Oh, my God. Oh, my God. So you're giving promo. Oh, I watched The Green Knight on the airplane. Was it horny? Was it hella horny? Girl, that shit was boring as fuck. Was it hella horny, though? I got halfway through and was bored as shit. Like, I can't do, like, old English movies. It was horny. There were horny scenes. Yeah, I just wanted to watch it because I...

I heard someone say that the horny scenes were really sexy horny. Is that actually true? Because I only got halfway through and was like, okay, I literally am falling asleep watching this movie. Yeah, I feel like it's a really boring movie, but people were like, dude, that the sex scenes were, like, some of the most, like, intensely horny things I've ever seen. Oh, word. Yeah, I mean, like, there was some really... Which is reason enough for me to watch anything. I take that back. It wasn't, like, bad. It was...

Could you see, like, any penises in it? I didn't see cock at all. But, no, it wasn't, like, bad. It was just, like...

Like, just not the pace that I wanted to be on the airplane. I feel that. Like, I wanted, like, something that I could, like, understand, like, what was going on. Well, I watched Moonrise Kingdom for the first time. Super cute. Good movie. So good. There's, like, one really good song off of there that I, like, forgot to, like, look up, but I want it on my playlist. And then, dude, it feels so good outside right now. And then I watched Jackass 3 with my family, and

And it was really funny because like Natalie is around the age where like I was when I was really obsessed with jackass. And I wanted to see if she was like into any of the guys on it. Like if she had a crush on Johnny in Oxville, who was on my fight. And I literally was beliterally horny. Like, I'm not kidding. Like, I, oh, I did. Sorry. Sorry. I just had to bring it up again. But you know, I'm always like, oh, cause I don't find like random men attractive. But for the first time in my life, I was next to a man where I was like, I will literally like gobble your balls. I will somersault onto your balls right now.

And do a backflip on your balls. And if you see this, Donnie Knoxville, I will literally gobble your cock. Like, hit me up. Hit my line. But...

Yeah, I made them watch it. My mom agreed that Johnny Knoxville was sexy. And then I told my dad that I found Johnny Knoxville sexy. And he goes, he's an old man now. And I was like, he's a sexy old man now. Like, what the fuck are you talking about? Period. But, yeah, so my parents would approve of our relationship. Like, it would be chill. Let me know. Yeah. I think that's this episode.

Thank you guys for tuning in. Y'all are my heroes. You're constantly slaying my day away and it's just like very curious how powerful all of you are. Honestly, the theme song for Emergency Intercom, I'll just riff it real quick. No, no, no.
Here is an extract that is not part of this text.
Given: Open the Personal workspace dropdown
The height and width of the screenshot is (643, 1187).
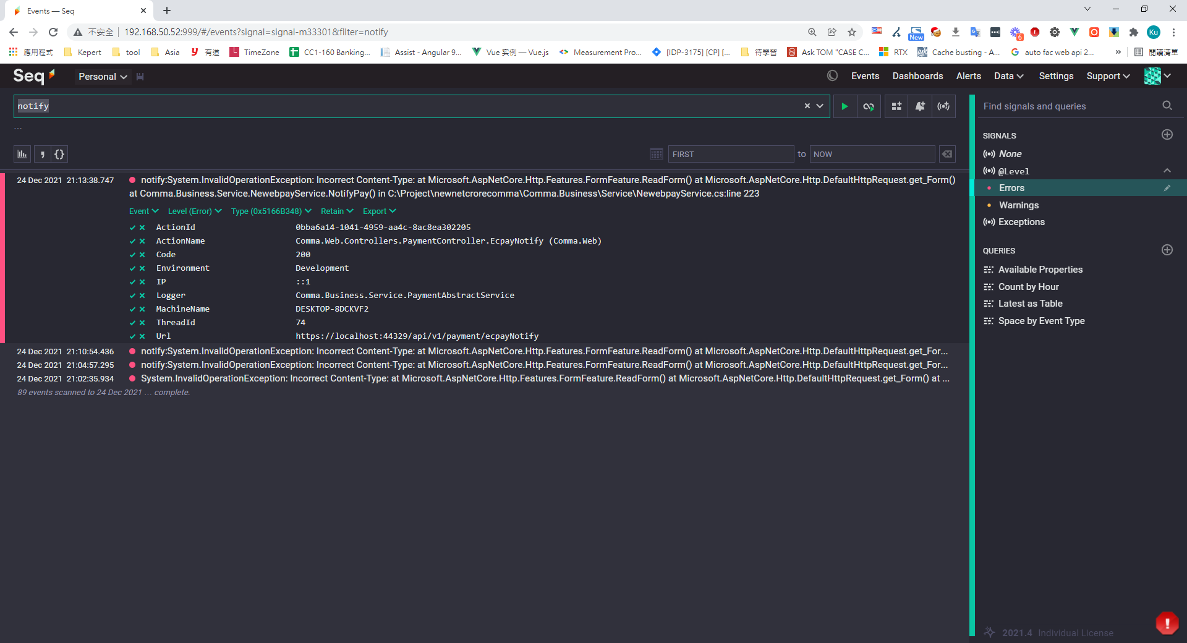Looking at the screenshot, I should tap(103, 77).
I'm making up a theme song. Oh, my God. Get Dom over here. Get Dom over here to finish it. I love emergency intercom viewers. And you're really beautiful. And there's like a vibe to you guys that I want to know better. And Inya and Kai are ignoring everything I'm saying because it's the Inya and Kai podcast. But at the end of the day, it's emergency intercom. And there's hella beautiful viewers.

Alright guys, my media of the week is the video I took of Drew while he was sleeping last night. I pulled his pants down. No, you're not. He did send it to me. It was a good video. Did I look girthy and hung? You were fucking hung like a horse. Big fuck. Big shit.
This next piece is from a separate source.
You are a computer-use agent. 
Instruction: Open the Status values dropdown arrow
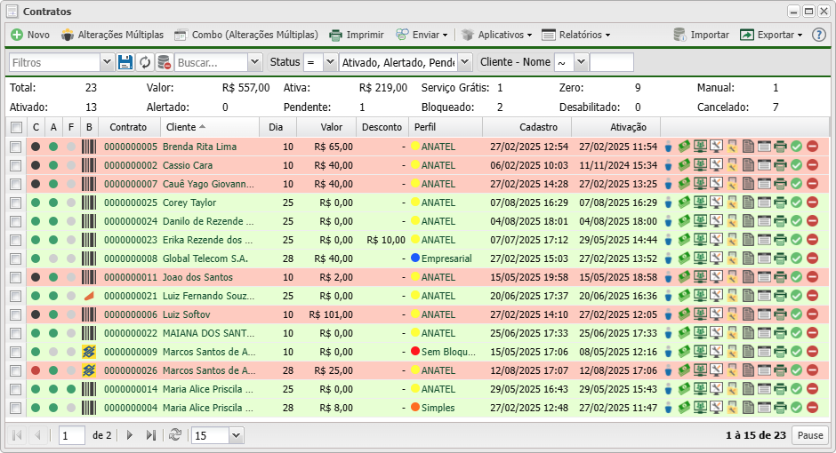(464, 62)
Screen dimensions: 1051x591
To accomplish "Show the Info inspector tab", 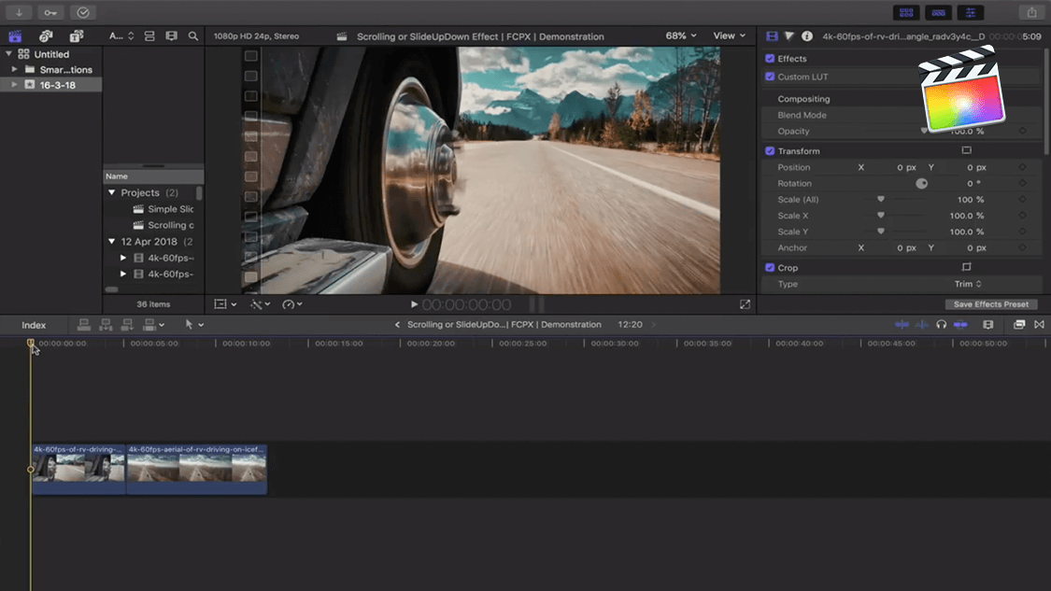I will point(807,36).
Big cock, double D balls. We should start sizing balls like boobs. Honestly, I wish my balls were a little bigger. I'll say that. I'll admit that. Your body is rocking. Have you seen my penis before, Kai? Yeah, I mean in the video last night. And then I played with it too. Okay, okay. That's it. Bye, guys. I feel like my butt is sweaty. Is my butt sweaty? Oh, don't look at my ass, Kai. Kai's looking at it way too long. He looked at it way too long. Oh my god. Bye. Bye.